FRIEND: I mean hipster as in being interested because it’s different from the mainstream, rather than legitimately being invested
ME: I just think it's dangerous to generalize a group of very diverse people. I'd say many Nerdfigthers ARE interested in mainstream.
FRIEND: Nah, you're legitimately nerdy about HP haha. But I’m talking people who throw out a portal joke and prolly never played it
ME: Yeah, well that IS annoying. But, again, probably not the majority of Nerdfighters.
ME: The other thing, often jokes from specific things like video games become in-jokes between Nerdfighters who haven't played them. Like, I could say "the cake is a lie" and I get the background of the joke, but to me it's funny because other people who HAVE used it in a context that was funny and it caught on. That's true in popular culture, too, though. Lots of allusions are made to literature or sports in everyday speech by people who don't even KNOW what they're alluding to.
FRIEND: Understandable, but as someone who is personally invested in it, it can be rather annoying to see people act that way
ME: I totally get that. Really. I would never say "the cake is a lie" because I've only heard it second hand. But you can understand why I take your hipster "nerds" comment as frustrating because I am personally invested in Nerdfighteria and am sincere about it
FRIEND: For an example relevant to you - Imagine someone wearing some "Dumbledore's Army" shirt, but who’s never read Harry Potter
ME: See, I don't know. That might bother me initially, but when I thought about it I'd be excited to see how far a reach my beloved Harry Potter has had. I would definitely encourage them to actually READ the books, though.
FRIEND: True, but a lot of these people won’t. They just want to be part of the in crowd. When we're not doing it to be cool, but because we're legitimately interested. It kinda diminishes it imo
ME: See, that's where I disagree. Nothing can diminish your love for something other than your own feelings. By saying that other people liking it for the sake of being "cool" diminishes the value of that thing, then you are just as bad as those who you would call hipsters who liked the thing for it's "value" (non-mainstreamness) in the first place.
FRIEND: I mean diminishes in that people like it for superficial reasons, not pertaining to its actual quality. So the average person sees it not for its actual qualities, but the superficiality that’s most readily seen
ME: But I don't think that diminishes it. Who cares why people like it? It doesn't matter if it's superficially diminished. Screw them. Lol. Seriously, though. It might even help some people discover its awesomeness if they find it because it's "cool."

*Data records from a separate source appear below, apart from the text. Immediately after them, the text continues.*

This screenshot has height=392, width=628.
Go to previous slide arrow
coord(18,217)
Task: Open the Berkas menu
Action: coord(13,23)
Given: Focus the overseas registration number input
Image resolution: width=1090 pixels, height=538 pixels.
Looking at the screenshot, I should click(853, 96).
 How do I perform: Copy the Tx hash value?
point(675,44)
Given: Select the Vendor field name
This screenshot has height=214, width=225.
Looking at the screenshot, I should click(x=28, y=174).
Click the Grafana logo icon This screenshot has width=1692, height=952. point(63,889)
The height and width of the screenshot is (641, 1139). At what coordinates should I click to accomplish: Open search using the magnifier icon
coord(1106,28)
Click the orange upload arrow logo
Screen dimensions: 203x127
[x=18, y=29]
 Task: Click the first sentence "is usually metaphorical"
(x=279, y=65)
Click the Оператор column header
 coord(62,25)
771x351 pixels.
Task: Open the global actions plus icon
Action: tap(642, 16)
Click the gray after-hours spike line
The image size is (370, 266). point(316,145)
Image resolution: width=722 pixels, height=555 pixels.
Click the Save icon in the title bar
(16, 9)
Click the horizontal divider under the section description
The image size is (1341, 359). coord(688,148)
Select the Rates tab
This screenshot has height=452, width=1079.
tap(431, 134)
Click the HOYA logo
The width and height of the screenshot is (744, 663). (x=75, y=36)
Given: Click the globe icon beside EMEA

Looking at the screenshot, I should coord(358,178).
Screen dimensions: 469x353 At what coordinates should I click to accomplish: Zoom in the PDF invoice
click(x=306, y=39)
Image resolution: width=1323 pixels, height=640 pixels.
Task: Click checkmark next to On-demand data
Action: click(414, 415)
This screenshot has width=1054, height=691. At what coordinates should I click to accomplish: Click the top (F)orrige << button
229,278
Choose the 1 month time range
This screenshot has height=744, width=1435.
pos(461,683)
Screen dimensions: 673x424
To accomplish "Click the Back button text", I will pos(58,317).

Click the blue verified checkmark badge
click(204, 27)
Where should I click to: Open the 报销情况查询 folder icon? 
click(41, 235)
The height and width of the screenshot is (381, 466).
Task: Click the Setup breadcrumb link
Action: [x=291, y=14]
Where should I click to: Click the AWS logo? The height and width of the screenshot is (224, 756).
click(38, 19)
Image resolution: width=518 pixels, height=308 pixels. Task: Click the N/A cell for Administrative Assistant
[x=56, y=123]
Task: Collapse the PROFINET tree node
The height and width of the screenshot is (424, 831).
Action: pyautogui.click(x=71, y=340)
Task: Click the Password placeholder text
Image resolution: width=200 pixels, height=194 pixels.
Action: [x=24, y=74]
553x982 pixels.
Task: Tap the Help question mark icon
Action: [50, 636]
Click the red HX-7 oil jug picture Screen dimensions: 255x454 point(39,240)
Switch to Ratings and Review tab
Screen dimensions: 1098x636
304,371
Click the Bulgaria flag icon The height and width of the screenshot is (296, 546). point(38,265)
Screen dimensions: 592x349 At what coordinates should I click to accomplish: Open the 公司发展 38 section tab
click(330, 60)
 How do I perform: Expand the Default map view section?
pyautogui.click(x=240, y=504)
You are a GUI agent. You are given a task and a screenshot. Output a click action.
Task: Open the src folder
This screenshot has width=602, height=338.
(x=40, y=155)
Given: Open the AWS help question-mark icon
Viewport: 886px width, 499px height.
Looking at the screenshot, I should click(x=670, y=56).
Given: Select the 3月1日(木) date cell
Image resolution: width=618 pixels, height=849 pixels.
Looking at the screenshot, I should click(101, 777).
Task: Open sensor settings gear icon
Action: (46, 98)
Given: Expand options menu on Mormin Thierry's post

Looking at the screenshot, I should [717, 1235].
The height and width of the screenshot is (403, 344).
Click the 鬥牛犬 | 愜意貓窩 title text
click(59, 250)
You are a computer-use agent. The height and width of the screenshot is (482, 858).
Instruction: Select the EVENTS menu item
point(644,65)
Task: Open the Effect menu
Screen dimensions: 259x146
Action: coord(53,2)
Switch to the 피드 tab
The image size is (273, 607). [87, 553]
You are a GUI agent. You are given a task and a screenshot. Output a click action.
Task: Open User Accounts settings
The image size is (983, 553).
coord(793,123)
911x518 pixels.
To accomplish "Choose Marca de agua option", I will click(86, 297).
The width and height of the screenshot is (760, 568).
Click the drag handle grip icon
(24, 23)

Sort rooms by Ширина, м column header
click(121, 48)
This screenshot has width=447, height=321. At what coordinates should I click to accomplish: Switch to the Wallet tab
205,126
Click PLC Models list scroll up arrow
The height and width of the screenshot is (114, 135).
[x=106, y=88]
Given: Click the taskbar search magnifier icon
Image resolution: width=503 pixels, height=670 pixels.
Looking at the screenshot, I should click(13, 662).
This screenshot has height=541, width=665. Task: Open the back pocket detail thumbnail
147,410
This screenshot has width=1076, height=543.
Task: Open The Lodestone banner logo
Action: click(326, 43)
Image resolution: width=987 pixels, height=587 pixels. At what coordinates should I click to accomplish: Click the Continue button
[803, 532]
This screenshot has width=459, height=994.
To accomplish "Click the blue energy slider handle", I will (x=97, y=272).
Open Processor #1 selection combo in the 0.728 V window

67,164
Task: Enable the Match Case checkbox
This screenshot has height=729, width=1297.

FRIEND: I just think people should enjoy things for their actual quality, not for example, because other people enjoy them
ME: I agree with you, but since we can't change WHY other people do things, I'm not gonna let it bother me :)
FRIEND: I get what you're saying about discovery which is a valid point. Maybe its worth having "posers" (for lack of a better term) if the one person out of 1000 actually ends up liking it because its good, not to follow the crowd
ME Yup, that's what I'm sayin'. Take Buffy for example. Never would've watched it if it weren't popular, but I LOVE it now. And honestly? A good chunk of the reason I watched it was because other people talked about it and I wanted in on the jokes.
FRIEND: This discussion went in a pretty different direction haha. Part of my worry is when a group caters too much to the mainstream, and by extension, loses what made it so good in the first place. Which happens a lot in consumer media
ME: It did, lol! Good discussion, though! And yeah, that is totally understandable. But people gotta make money, and mainstream is a LOT more lucrative than relative obscurity.
FRIEND: And by the end of this discussion, I'm the one thats (kinda) looking like a hipster. That’s irony haha.